Saved entries
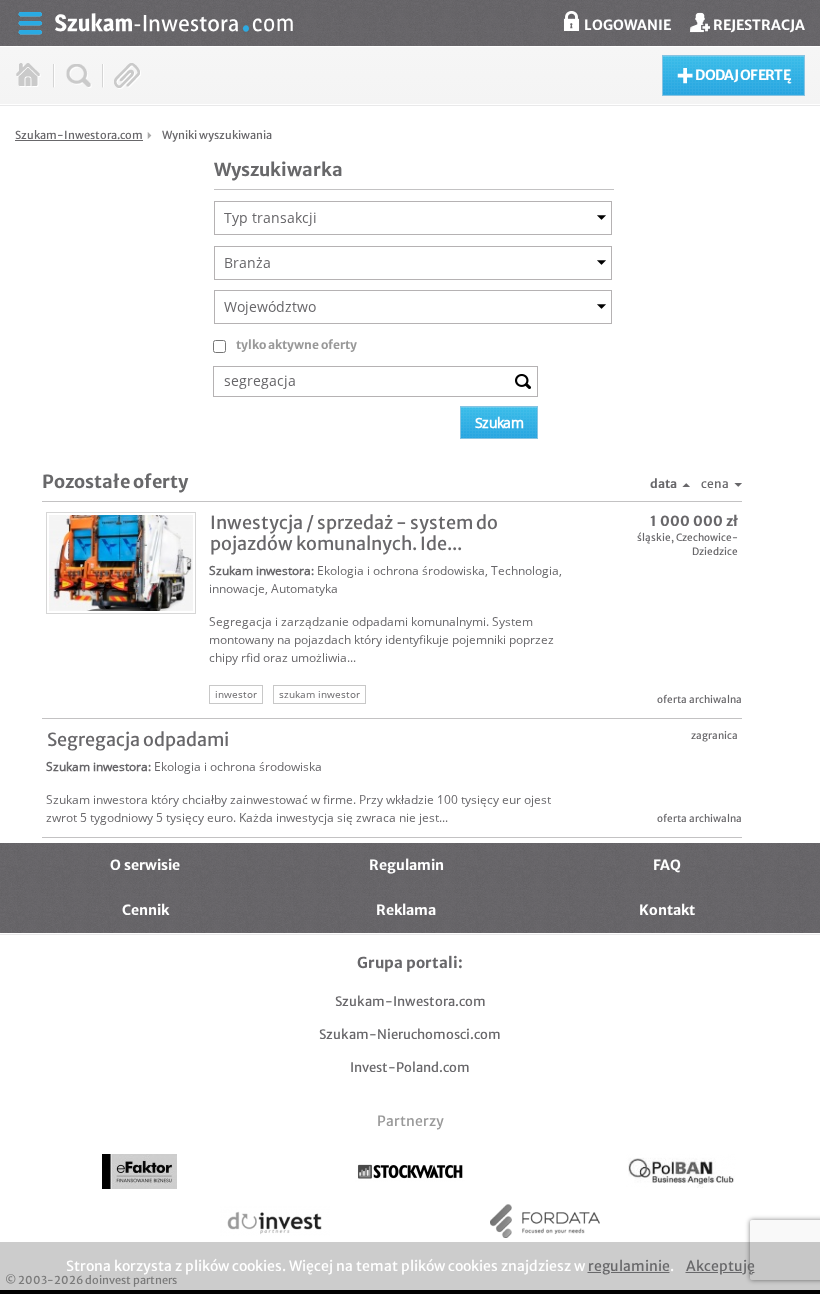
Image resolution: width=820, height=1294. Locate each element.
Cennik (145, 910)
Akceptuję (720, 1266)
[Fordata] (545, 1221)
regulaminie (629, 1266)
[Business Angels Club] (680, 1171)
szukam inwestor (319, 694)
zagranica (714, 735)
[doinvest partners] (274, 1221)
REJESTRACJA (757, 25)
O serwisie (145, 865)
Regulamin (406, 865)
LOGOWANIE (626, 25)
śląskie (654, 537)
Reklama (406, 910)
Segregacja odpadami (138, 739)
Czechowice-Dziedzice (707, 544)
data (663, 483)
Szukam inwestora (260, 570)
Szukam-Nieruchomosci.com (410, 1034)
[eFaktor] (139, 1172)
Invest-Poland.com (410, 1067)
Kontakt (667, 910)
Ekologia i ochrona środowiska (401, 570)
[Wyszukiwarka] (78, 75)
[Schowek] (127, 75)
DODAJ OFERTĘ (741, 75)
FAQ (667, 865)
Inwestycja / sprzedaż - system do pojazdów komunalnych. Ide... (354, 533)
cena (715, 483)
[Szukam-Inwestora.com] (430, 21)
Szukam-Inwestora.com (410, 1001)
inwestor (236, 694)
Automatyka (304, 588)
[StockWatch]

**TASK OBJECTIVE:**
When pictures appear among the entries, skip them and copy all remaining text precisely.

**WORKED SOLUTION:**
Image resolution: width=820, height=1294. Locate each element.
Cennik (145, 910)
Akceptuję (720, 1266)
[Fordata] (545, 1221)
regulaminie (629, 1266)
[Business Angels Club] (680, 1171)
szukam inwestor (319, 694)
zagranica (714, 735)
[doinvest partners] (274, 1221)
REJESTRACJA (757, 25)
O serwisie (145, 865)
Regulamin (406, 865)
LOGOWANIE (626, 25)
śląskie (654, 537)
Reklama (406, 910)
Segregacja odpadami (138, 739)
Czechowice-Dziedzice (707, 544)
data (663, 483)
Szukam inwestora (260, 570)
Szukam-Nieruchomosci.com (410, 1034)
[eFaktor] (139, 1172)
Invest-Poland.com (410, 1067)
Kontakt (667, 910)
Ekologia i ochrona środowiska (401, 570)
[Wyszukiwarka] (78, 75)
[Schowek] (127, 75)
DODAJ OFERTĘ (741, 75)
FAQ (667, 865)
Inwestycja / sprzedaż - system do pojazdów komunalnych. Ide... (354, 533)
cena (715, 483)
[Szukam-Inwestora.com] (430, 21)
Szukam-Inwestora.com (410, 1001)
inwestor (236, 694)
Automatyka (304, 588)
[StockWatch]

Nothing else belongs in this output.